Texto dado =>
Sería necesario el uso de la fuerza; por ello todo se centró en la preparación
de una organización militar y en el armamento de aquella fuerza.
Pero quien ostentó hasta
el mismo comienzo de la guerra la responsabilidad del Carlismo fue don Alfonso
Carlos. En la tormenta que se avecinaba,
D. Alfonso Carlos temía más la impotencia militar del Carlismo para participar
en una contienda inevitable que su poca preparación política. Esto explica su
debilidad. Su percepción de la inevitabilidad del conflicto llega al máximo con
las actividades antirreligiosas y anticlericales de la República. Se
incrementó aún más con el Frente Popular, al ver que entonces los dos campos se
hacen irreconciliables, y se le aparece una victoria de las izquierdas como el
preludio a una sovietización de España. Era un hombre profundamente religioso y
amante de las libertades individuales y sociales y todas le parecían estar en
peligro con una victoria de las izquierdas. Ve "un todo o nada"; o
se ganaba la futura contienda y habría
esperanza, o se perdía y se caía en la dictadura soviética. Esta visión, que
era además la de amplios sectores españoles, hizo que aceptara la vuelta al
Carlismo de los sectores integristas expulsados del mismo al final del siglo
XIX por su hermano Carlos VII; expulsión que luego fue confirmada por Don
Jaime. Pero fue un error de don Alfonso Carlos.
El Integrismo
Mi tío don Alfonso Carlos
discrepaba en esto de mi padre e incluso de su esposa Doña María de las Nieves,
que verán con sospecha entrar en los mandos del Partido Carlista a hombres
cuyas metas políticas eran distintas, cuando no opuestas, a las del Carlismo.

Tarea asignada 1 =>
Indique si cada afirmación concuerda con el texto sobre el Carlismo, respondiendo sí o no y citando literalmente las palabras del texto que lo deciden. (a) Don Alfonso Carlos temía más la impotencia militar del Carlismo que su poca preparación política. (b) Los sectores integristas fueron expulsados del Carlismo por Don Jaime a comienzos del siglo XX. (c) Don Alfonso Carlos y su esposa Doña María de las Nieves coincidían en su postura sobre este punto.
Tarea asignada 2 =>
Copie literalmente el pasaje del texto sobre el Carlismo comprendido entre "El Integrismo" y "las del Carlismo.", ambos incluidos.
Las filas no guardan relación alguna con el texto sobre el Carlismo.

Filas =>
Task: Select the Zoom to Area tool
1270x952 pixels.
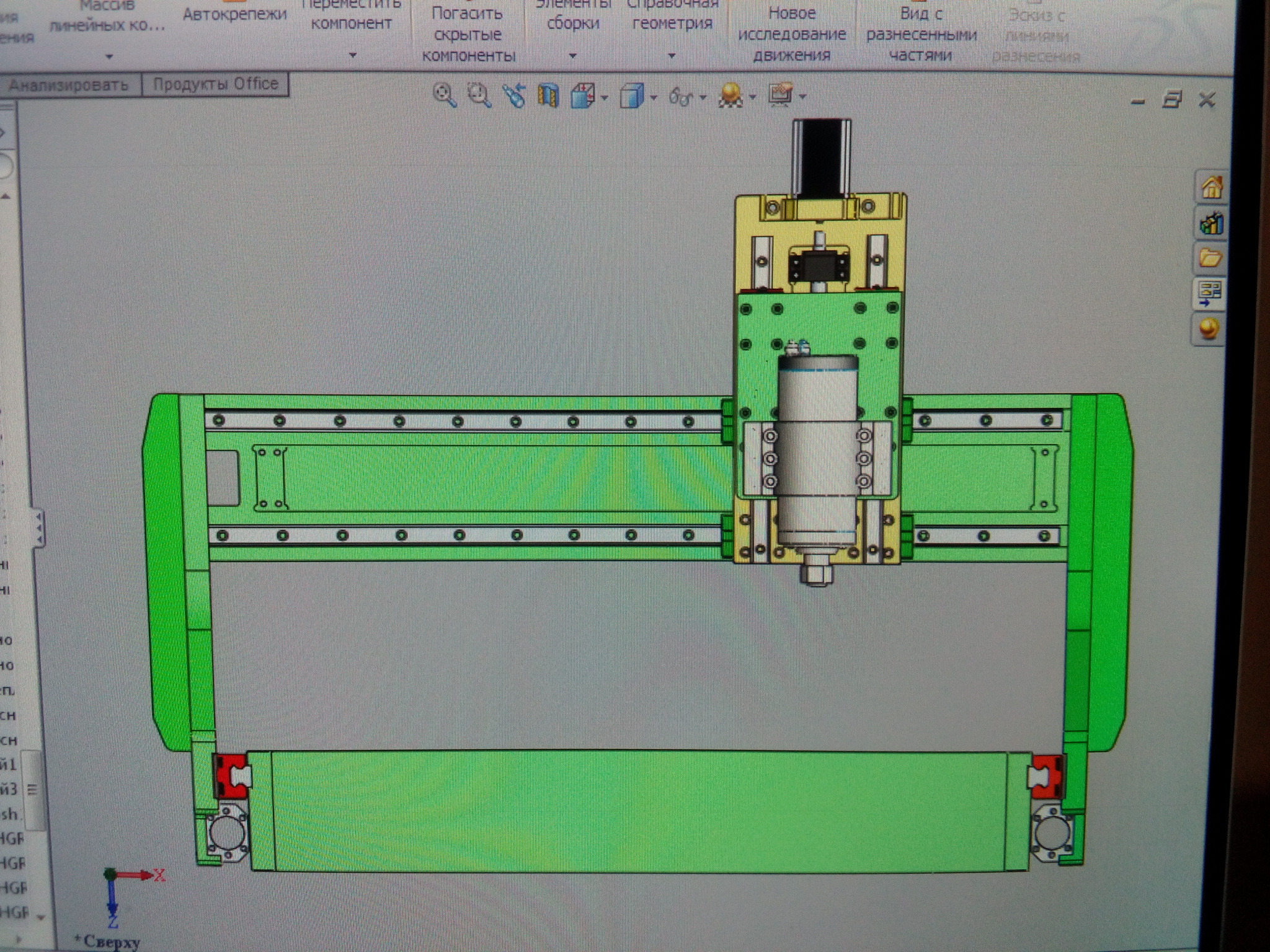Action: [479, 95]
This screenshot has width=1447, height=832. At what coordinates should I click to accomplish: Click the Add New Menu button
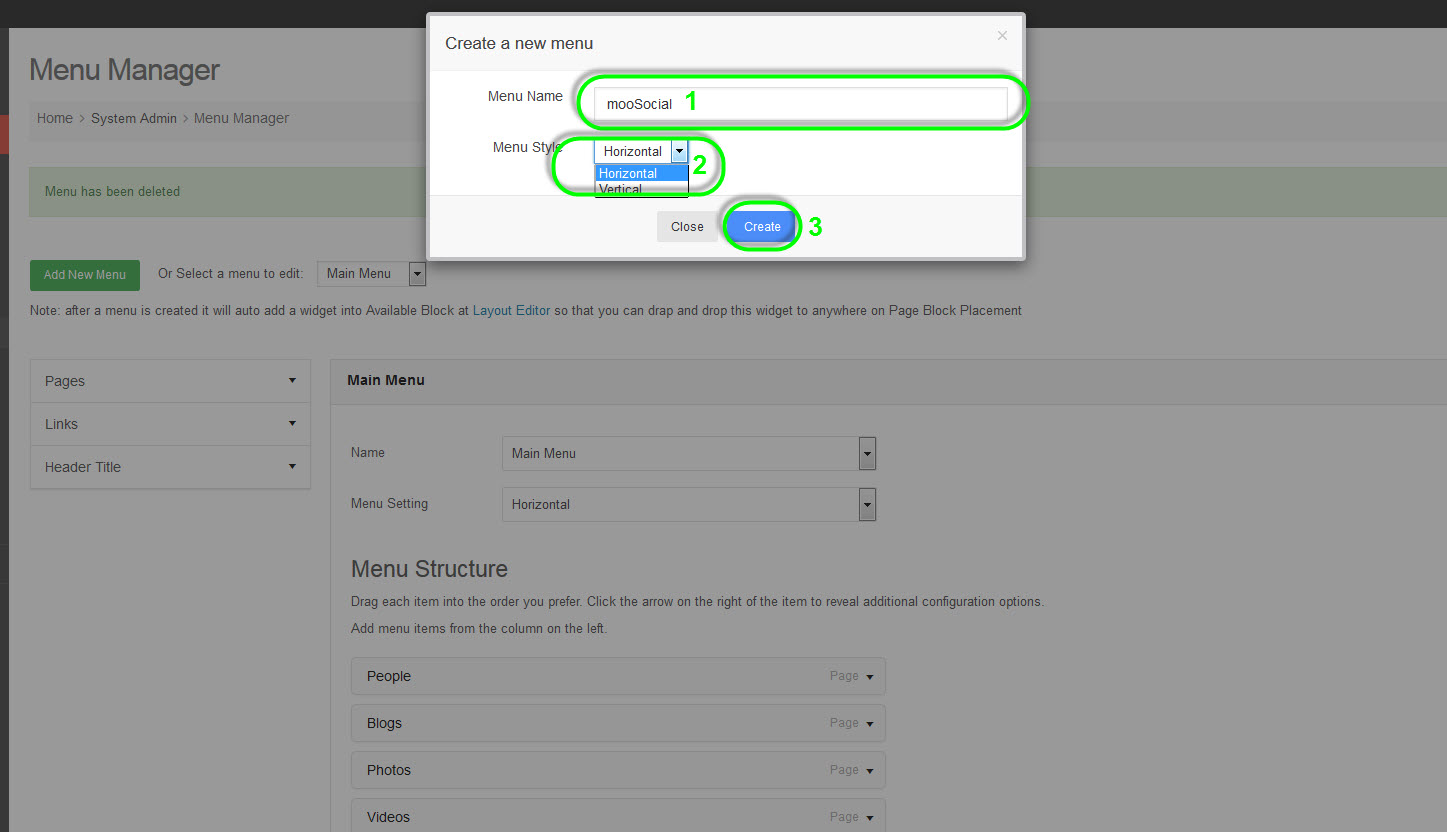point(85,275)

Respuesta correcta 1 =>
(a) Sí: "D. Alfonso Carlos temía más la impotencia militar del Carlismo para participar en una contienda inevitable que su poca preparación política."
(b) No: "expulsados del mismo al final del siglo XIX por su hermano Carlos VII; expulsión que luego fue confirmada por Don Jaime."
(c) No: "Mi tío don Alfonso Carlos discrepaba en esto de mi padre e incluso de su esposa Doña María de las Nieves"

Respuesta correcta 2 =>
El Integrismo
Mi tío don Alfonso Carlos
discrepaba en esto de mi padre e incluso de su esposa Doña María de las Nieves,
que verán con sospecha entrar en los mandos del Partido Carlista a hombres
cuyas metas políticas eran distintas, cuando no opuestas, a las del Carlismo.